Mechanical ventilation with high peak airway pressures (Paw) has been shown to induce pulmonary edema in animal experiments, but the relative contributions of transvascular filtration pressure and microvascular permeability are unclear. Therefore, we examined the effects of positive-pressure ventilation on two groups of open-chest dogs ventilated for 30 min with a peak Paw of 21.8 ± 2.3 cm H2O (Low Paw) or 64.3 ± 3.5 cm H2O (High Paw). No hemodynamic changes were observed in the Low Paw group during ventilation, but mean pulmonary artery pressure (Ppa) increased by 9.9 cm H2O peak inspiratory Ppa by 24.6 cm H2O, and estimated mean microvascular pressure by 12.5 cm H2O during High Paw ventilation. During the same period, lung lymph flow increased by 435% in the High Paw and 35% in the Low Paw groups, and the terminal extravascular lung water/blood-free dry weight ratios were 5.65 ± 0.27 and 4.43 ± 0.13 g/g, respectively, for the two groups. Lung lymph protein clearance and minimal lymph/plasma ratios of total protein were significantly higher (p < 0.05) after 2 h of increased left atrial pressure (PLA) in the High Paw group versus the Low Paw group, which indicates a significant increase in microvascular permeability. Lymph prostacyclin concentrations in pulmonary lymph, measured as the stable metabolite 6-0-PGF(1α), was increased significantly by 70 to 150% from baseline (p < 0.05) in both groups during the periods of increased Paw and increased PLA, but it was not significantly different between the groups.
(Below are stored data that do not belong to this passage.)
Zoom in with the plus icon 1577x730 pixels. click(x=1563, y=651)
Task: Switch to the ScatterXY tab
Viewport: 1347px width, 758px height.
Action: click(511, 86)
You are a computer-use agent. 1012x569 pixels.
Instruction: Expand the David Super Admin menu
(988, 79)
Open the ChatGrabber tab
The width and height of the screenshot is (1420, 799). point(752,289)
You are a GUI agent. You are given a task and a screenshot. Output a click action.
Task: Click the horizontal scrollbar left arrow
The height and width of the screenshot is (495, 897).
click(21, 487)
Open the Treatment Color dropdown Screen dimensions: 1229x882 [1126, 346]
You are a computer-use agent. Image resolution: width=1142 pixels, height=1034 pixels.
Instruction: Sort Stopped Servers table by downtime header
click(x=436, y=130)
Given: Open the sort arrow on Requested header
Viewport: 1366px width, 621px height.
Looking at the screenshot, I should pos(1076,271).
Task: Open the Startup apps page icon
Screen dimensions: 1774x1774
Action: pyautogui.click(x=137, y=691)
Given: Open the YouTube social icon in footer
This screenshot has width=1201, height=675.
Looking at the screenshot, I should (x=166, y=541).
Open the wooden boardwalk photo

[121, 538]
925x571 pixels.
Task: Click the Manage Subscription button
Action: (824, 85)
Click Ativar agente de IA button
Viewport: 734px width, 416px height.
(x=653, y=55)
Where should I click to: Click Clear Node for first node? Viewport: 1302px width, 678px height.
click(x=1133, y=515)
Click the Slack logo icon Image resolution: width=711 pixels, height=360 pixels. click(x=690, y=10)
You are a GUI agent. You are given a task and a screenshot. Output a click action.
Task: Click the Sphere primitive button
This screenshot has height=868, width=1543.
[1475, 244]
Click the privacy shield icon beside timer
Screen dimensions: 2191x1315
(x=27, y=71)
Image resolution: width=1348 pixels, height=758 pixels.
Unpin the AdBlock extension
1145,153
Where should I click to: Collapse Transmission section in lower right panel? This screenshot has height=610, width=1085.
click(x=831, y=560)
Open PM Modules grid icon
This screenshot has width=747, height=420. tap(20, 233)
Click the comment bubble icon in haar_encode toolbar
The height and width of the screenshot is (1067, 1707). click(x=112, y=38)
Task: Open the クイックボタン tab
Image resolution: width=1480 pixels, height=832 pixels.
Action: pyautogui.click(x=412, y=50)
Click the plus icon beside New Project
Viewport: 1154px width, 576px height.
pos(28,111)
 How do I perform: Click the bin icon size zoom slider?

Thromboxane A2, measured as thromboxane B2, was increased by 40 to 50% in the lung lymph of both groups at the end of the experiments. These studies indicated that: (1) microvascular permeability was variably increased after High Paw but not after Low Paw ventilation, (2) increased microvascular filtration pressures during High Paw ventilation contributed significantly to edema formation, and (3) hemodynamic effects and injury were mediated by the mechanical effects of High Paw rather than the release of cyclooxygenase products.